## begin

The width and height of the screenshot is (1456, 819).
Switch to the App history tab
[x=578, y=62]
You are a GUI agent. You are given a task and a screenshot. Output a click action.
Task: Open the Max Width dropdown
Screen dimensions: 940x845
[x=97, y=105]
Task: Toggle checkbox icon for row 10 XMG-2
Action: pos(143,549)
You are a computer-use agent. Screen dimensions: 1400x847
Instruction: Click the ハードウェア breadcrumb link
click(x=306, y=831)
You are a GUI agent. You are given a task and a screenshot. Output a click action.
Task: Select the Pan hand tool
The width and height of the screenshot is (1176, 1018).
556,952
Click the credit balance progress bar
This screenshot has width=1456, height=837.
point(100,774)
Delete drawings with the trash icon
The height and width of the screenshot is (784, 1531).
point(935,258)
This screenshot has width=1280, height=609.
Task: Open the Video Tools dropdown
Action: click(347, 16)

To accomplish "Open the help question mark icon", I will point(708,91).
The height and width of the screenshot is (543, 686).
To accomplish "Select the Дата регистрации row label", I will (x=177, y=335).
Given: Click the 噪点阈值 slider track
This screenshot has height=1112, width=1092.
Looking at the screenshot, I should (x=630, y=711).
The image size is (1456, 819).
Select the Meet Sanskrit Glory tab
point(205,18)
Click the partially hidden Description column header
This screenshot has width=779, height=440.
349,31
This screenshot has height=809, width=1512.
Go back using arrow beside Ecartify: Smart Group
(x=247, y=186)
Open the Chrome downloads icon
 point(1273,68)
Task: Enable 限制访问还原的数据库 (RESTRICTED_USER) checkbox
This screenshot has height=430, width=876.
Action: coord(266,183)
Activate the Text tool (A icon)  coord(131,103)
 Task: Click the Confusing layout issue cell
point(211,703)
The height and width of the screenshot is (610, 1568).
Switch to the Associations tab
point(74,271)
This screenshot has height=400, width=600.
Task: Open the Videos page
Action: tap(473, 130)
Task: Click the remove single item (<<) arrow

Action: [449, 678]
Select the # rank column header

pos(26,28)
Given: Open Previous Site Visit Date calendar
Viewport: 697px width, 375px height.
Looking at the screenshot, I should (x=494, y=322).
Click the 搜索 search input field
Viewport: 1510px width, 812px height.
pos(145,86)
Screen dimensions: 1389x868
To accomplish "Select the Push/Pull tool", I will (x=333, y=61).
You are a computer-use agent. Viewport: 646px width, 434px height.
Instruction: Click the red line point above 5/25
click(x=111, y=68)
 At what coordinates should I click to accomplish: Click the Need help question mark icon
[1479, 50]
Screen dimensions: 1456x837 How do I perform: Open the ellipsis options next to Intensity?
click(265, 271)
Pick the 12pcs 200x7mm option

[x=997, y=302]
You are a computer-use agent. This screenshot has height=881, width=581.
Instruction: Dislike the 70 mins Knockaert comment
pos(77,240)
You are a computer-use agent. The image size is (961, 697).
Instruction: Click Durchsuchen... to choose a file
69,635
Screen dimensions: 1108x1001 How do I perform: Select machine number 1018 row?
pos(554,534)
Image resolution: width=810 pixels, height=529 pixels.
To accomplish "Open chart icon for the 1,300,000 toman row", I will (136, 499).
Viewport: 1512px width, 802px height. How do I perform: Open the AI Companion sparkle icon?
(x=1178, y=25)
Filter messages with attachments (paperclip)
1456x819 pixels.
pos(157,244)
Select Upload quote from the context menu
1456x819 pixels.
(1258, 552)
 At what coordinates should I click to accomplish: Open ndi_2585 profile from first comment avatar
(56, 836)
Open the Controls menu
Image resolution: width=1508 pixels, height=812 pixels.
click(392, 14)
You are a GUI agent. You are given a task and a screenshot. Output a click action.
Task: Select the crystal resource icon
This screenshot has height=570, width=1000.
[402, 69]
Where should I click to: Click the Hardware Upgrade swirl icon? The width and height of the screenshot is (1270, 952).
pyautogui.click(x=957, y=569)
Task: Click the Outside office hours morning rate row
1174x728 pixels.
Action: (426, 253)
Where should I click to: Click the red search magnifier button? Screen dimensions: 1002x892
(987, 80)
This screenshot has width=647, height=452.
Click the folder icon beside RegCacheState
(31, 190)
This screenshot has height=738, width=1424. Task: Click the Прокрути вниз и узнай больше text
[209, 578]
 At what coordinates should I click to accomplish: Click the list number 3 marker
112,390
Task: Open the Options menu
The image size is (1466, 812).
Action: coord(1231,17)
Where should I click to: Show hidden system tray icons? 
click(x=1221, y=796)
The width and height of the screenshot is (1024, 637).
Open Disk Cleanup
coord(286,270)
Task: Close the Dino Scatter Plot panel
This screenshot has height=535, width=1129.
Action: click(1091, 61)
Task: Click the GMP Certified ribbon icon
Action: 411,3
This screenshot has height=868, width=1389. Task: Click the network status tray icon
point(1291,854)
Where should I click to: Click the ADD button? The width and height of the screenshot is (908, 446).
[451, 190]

## end

▶ **Exercise directions**:
Present the listing lines as a Markdown table with the columns "Row" and "Line", from the line containing "Task: Click the Outside" through the line containing "coord(286,270)", inclusive. Number each row and leave out blank lines.

▶ **Written solution**:
| Row | Line |
|---|---|
| 1 | Task: Click the Outside office hours morning rate row |
| 2 | 1174x728 pixels. |
| 3 | Action: (426, 253) |
| 4 | Where should I click to: Click the red search magnifier button? Screen dimensions: 1002x892 |
| 5 | (987, 80) |
| 6 | This screenshot has width=647, height=452. |
| 7 | Click the folder icon beside RegCacheState |
| 8 | (31, 190) |
| 9 | This screenshot has height=738, width=1424. Task: Click the Прокрути вниз и узнай больше text |
| 10 | [209, 578] |
| 11 |  At what coordinates should I click to accomplish: Click the list number 3 marker |
| 12 | 112,390 |
| 13 | Task: Open the Options menu |
| 14 | The image size is (1466, 812). |
| 15 | Action: coord(1231,17) |
| 16 | Where should I click to: Show hidden system tray icons?  |
| 17 | click(x=1221, y=796) |
| 18 | The width and height of the screenshot is (1024, 637). |
| 19 | Open Disk Cleanup |
| 20 | coord(286,270) |